Thursday, October 15, 2015

The Adapter Design pattern

I was reading a post from Martin Fowler titled “RequiredInterface” a couple of days ago. In his post he talks about cases, where client applications define a required interface, to which potential suppliers have to adjust in order to interact with them. Later in the article, he discusses scenarios where two components were developed independently and how the adapter pattern can be used for them to work together. So I thought, why not create a short tutorial on the adapter pattern!

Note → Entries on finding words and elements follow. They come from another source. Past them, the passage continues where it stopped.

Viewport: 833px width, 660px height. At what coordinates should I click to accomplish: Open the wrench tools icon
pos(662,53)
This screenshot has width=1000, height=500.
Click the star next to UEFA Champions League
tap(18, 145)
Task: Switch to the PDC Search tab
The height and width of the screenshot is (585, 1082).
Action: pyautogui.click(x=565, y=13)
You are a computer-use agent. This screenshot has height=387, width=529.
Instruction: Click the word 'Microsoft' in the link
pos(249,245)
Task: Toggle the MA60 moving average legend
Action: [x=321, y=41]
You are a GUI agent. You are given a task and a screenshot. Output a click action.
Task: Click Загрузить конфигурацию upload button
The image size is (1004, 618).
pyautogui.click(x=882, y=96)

The Adapter design pattern is of the structural family and allows two incompatible interfaces to work together without changing their internal structure. It is used frequently with existing code, where the necessary functionality exists but the interfaces cannot work together. The adapter pattern wraps the interface and provides another one which is compatible. It is easy to imagine how the pattern works, if we take as a metaphor the electrical outlet plugs and how adapters can be used to connect our electrical devices  when traveling to countries which use different outlet types from our own. 

To provide an example of the adapter pattern implementation, we will use a randomizer and its potential client. A randomizer is a robot which takes as input a number and it returns this specific amount of random numbers in the range of 1-10. A client wishes to receive such numbers from the randomizer and print them. However, the client requires to receive the numbers in the form of a list. A randomizer robot is available, but since it is a bit old, it returns the random numbers in an array. Adapter pattern to the rescue! 

Admittedly this example is a bit naive and “stretched” but I believe it delivers the message on the motivations and implementation approach of the adapter design pattern.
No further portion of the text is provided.